Google AppEngine: evil virus or viral evil?
 After reading all the negative publicity that google's new application engine is generating -- I couldn't believe my eyes! Could it really be that bad? Or are these people just crazy paranoid schizofreakazoids with nothing better to do than write mealy-mouthed whinge posts about a whole pile of baloney? So I signed up, downloaded the sdk, and got my hands stuck right in there. Then I waded through all the contractual jibber jabber and came to my own conclusion: Yep, evil. Read the fine print guys! Sheesh! Every page of your application must have the "Google Rocks" logo in all four corners. The only language you can use is Gython -- Google Python, accessing your data via Gorm -- the Google ORM. The cost is fifty bucks per click -- that's google dollars -- bought at the google exchange rate. Plus, your code gets locked in Google's basement (aka GFS) for ever and ever. Serious though, this cloud computing stuff (see also EC2 from Amazon, IBM blue cloud) looks pretty amazing. Cough, cough, (Just making sure Ray Ozzie is awake). I'm going to say that a little louder. this cloud computing stuff looks pretty amazing!You freakin' got that yet Microsoft? And this is just the very early days. We will hear a hell of a lot of hype about this concept yet. Then we will go through a bitter trough of disillusionment. And then there will arise that grand surging tide of productivity as the vision is finally realised, five years from now, by which time we'll all be considering it old skool, as we float around in our hovering moped-atron-segways, reading e-newspaper articles about how Wikipedia bought Microsoft in exchange for a vintage single core computer from the e-smithsonian. And then apple will put out a hand held elastic compute cloud, and six-year-old african kids will be wearing them as a fashion accessory.
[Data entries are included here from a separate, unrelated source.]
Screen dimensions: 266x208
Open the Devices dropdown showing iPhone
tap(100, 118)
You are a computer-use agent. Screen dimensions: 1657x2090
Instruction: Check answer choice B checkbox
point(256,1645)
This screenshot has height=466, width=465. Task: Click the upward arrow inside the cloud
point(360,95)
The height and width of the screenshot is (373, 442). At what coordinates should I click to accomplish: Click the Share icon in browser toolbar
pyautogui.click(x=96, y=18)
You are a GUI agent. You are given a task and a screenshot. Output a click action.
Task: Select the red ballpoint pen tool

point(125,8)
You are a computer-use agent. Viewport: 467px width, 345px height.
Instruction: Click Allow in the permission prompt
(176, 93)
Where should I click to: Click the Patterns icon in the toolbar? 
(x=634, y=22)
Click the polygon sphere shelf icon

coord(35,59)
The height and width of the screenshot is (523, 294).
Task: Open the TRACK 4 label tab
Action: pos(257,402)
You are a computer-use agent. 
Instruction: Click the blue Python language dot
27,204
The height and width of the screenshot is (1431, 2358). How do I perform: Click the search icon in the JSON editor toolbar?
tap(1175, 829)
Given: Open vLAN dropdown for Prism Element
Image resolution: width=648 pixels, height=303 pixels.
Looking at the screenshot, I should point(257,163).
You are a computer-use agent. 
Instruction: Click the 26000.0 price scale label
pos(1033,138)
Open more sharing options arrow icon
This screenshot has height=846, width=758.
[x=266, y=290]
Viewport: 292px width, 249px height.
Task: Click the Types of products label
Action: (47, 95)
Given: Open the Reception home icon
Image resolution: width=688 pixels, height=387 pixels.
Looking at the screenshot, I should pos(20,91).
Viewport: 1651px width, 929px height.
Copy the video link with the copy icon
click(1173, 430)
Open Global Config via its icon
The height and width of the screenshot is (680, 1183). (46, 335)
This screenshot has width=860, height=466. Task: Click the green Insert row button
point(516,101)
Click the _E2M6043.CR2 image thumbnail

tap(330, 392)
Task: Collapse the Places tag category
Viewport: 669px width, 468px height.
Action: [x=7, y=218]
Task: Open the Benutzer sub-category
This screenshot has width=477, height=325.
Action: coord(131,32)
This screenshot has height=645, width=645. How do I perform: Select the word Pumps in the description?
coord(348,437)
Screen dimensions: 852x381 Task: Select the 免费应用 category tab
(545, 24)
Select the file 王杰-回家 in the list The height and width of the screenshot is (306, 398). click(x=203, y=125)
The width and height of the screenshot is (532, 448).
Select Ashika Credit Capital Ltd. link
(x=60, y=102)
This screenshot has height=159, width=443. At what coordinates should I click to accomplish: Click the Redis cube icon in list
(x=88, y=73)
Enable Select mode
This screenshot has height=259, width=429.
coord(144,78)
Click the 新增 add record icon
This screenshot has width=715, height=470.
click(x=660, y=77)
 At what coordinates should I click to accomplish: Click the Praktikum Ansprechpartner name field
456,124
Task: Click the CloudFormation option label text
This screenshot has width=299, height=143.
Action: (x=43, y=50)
Ah, back to reality: Google will soon unveil Ruby as language number 2 on the platform. This right now... this is just the fluffer ;-)
'Mike Woodhouse' on Wed, 09 Apr 2008 09:57:14 GMT, sez: If they can do Python then they can darn well do Ruby, dagnabbit. Although if they don't release ActiveRecord implementations for GDB and GFS (or whatever they're called) then Rails won't run and it'll all be a bit tricky and we'll all run off to Amazon.
But when will they make it work with F#?
'lb' on Wed, 09 Apr 2008 10:07:22 GMT, sez: spot on there Mike -- they won't cough up a ruby implementation until it's rails-ready.
And in F#, yes, it's trivial to emit an entire cloud computing paradigm. It's a one liner, hardly even that.
'cloud vendors a to z' on Wed, 09 Apr 2008 10:11:03 GMT, sez: Check out this list of cloud vendors a to z
http://www.johnmwillis.com/mysql/cloud-vendors-a-to-z/
'Open Cloud' on Wed, 09 Apr 2008 10:53:42 GMT, sez: ANNOUNCING Open Cloud, the vendor agnostic specification that ensures you can migrate your cloud based apps into or out of any...
'Ben' on Wed, 09 Apr 2008 17:25:22 GMT, sez: That was both insightful and funny!! Thanks again for the great post!
'Dom' on Wed, 09 Apr 2008 20:27:48 GMT, sez: Hey Leon - you continue to amuse me even 10 years down the track! What would Google call their Ruby implementation -> Gruby?
'Andy Brice' on Thu, 10 Apr 2008 20:51:52 GMT, sez: >We will hear a hell of a lot of hype about this concept yet.
>Then we will go through a bitter trough of disillusionment.
...
It is an all too familiar tale:
http://successfulsoftware.net/2007/04/20/programming-in-flares/
<sigh>
'ruby' on Tue, 06 May 2008 12:48:45 GMT, sez: you can convert ruby to python and run that way apparently!!